Mungkin karena perjalanan jauh dan panas yang menyengat, tapi yang paling penting, aku belum terbiasa dengan perasaan pulang kampung untuk pertama kalinya.


Meskipun ini kampung halaman yang familiar, rasanya anehnya jadi kangen banget.


"Ah, iya ya. Mereka berdua kan kerja..."


Ini memang pertama kalinya aku pulang kampung, tapi orang tuaku sama-sama kerja dan nggak ada di rumah siang hari.


Bukannya aku ngarep bakal disambut meriah, kalau beneran disambut juga pasti bakal malu... tapi ya udahlah.


"Aku pulang..."


Sambil buka pintu pakai kunci, aku tanpa sadar nyapa gitu.


Ya jelas nggak bakal ada yang nyaut...


"Meow."


"Hah!? Ah, Noir!"


Ada yang nyaut!


Ternyata ada kucing hitam yang familiar duduk manis di depan pintu.


Namanya Noir. Sahabat baikku sejak aku SD.


Jenisnya Bombay. Cewek. Agak rewel dan moody, tapi manja banget, kucing kesayanganku yang imut banget.


"Kamu nyambut aku ya?"


Aku nurunin barang bawaan dan ngulurin tangan, Noir langsung lompat ke pelukanku.


Terus, dia ngegesek-gesekin kepalanya ke aku kayak nyaman banget.


(Lucu banget...!!)


Aku gemes banget lihat dia manja-manjaan kayak gitu setelah lama nggak ketemu.


Tentu aja, aku nggak lupa sama dia.


Wallpaper HP-ku itu foto Noir, jadi aku lihat fotonya setiap hari.

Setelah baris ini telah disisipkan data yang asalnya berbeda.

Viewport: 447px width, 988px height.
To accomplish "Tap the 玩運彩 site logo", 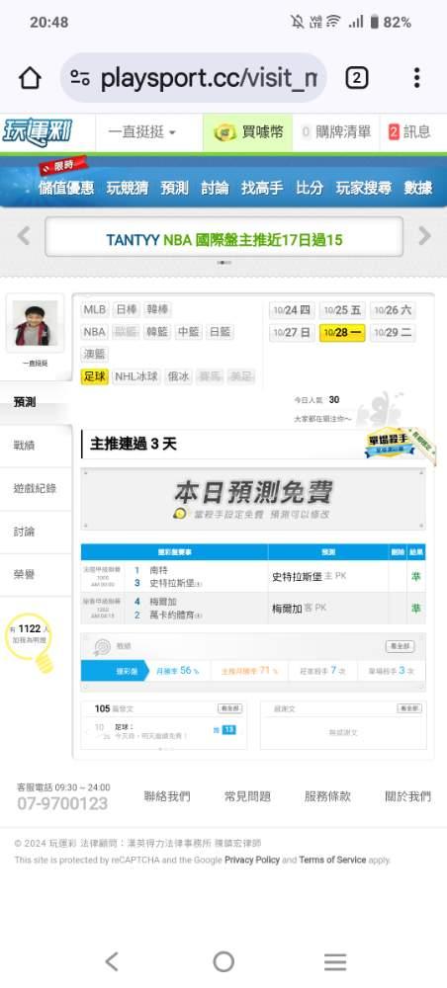I will (x=38, y=132).
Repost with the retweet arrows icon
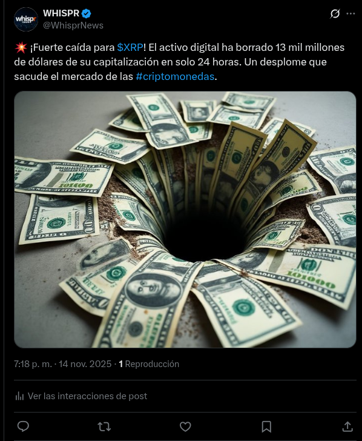362x441 pixels. (x=104, y=426)
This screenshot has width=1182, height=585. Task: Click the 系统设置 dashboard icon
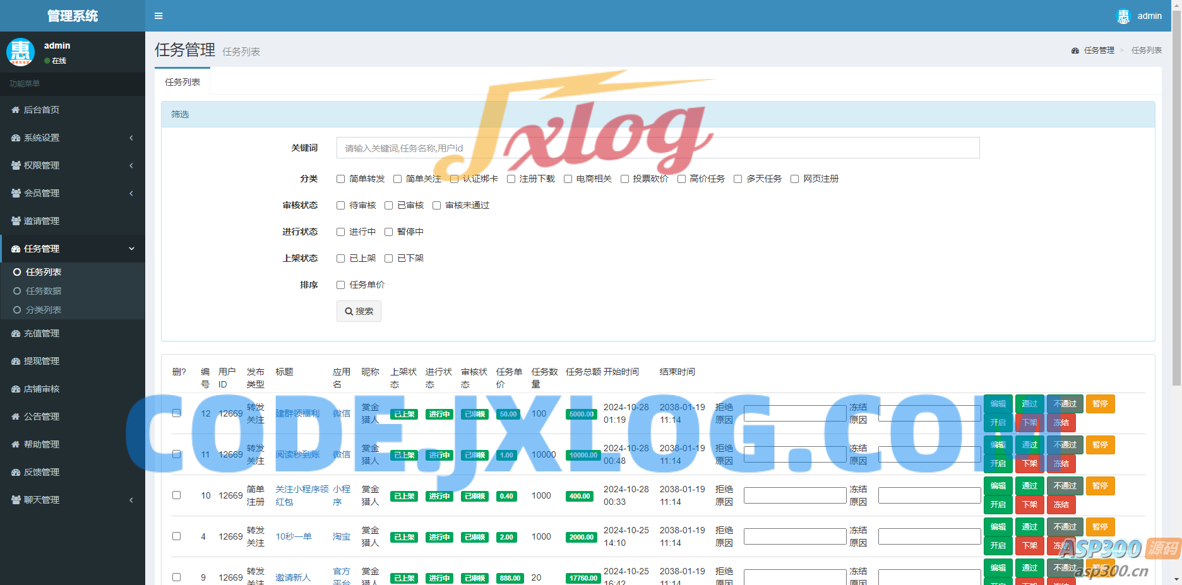[x=16, y=138]
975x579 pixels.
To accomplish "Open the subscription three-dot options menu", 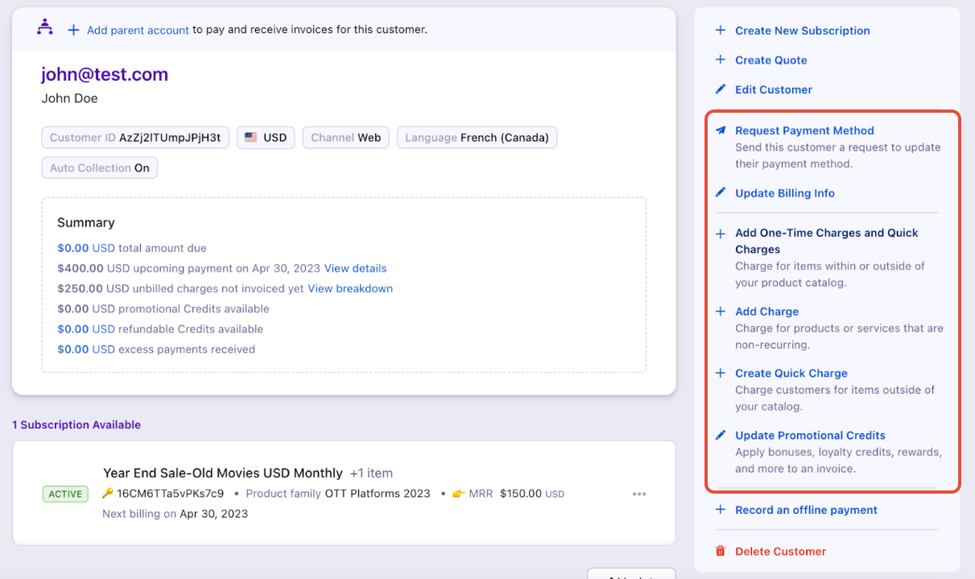I will pos(639,494).
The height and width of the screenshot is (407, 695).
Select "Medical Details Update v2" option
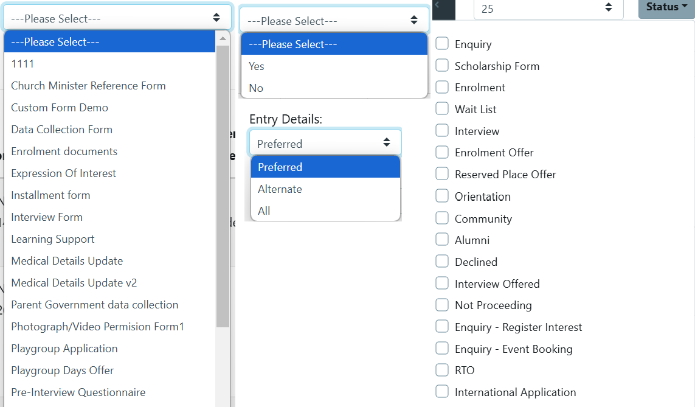[x=74, y=282]
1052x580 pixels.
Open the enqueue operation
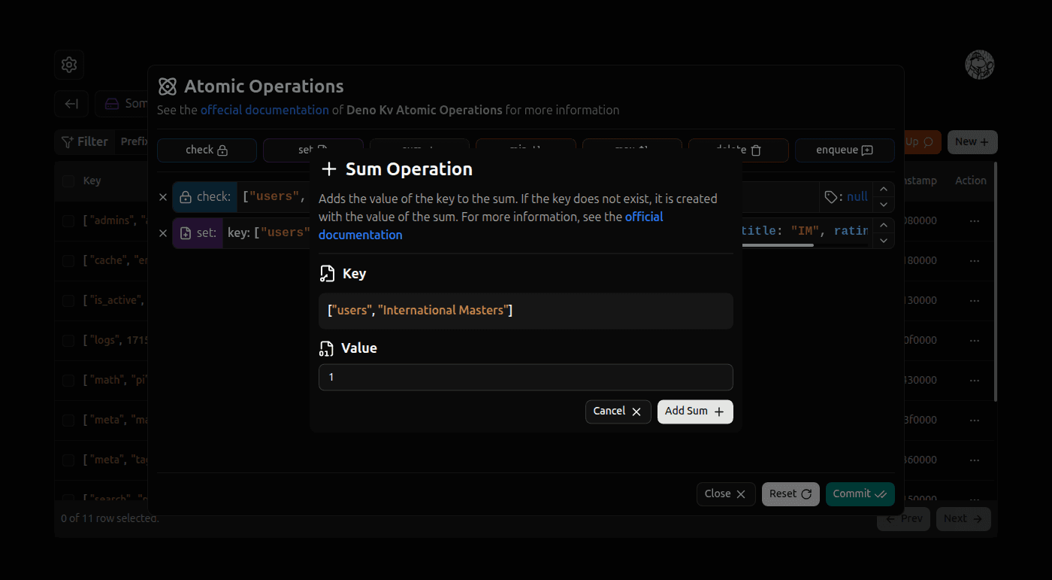pyautogui.click(x=845, y=150)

Tapi, dia moody banget, kayak kucing pada umumnya, suka bebas sebebas-bebasnya.


Waktu aku masih tinggal di rumah, biasanya aku yang nyamperin dia, jadi jarang banget dia yang nyamperin aku duluan kayak gini, jujur aku nggak nyangka.


"Kamu kangen ya?"


"Meow."


Noir ngeluarin suara meong yang nggak jelas, bisa diartiin iya atau nggak.


Aku nggak ngerti bahasa kucing, tapi aku seneng, jadi aku anggep aja dia jawab iya.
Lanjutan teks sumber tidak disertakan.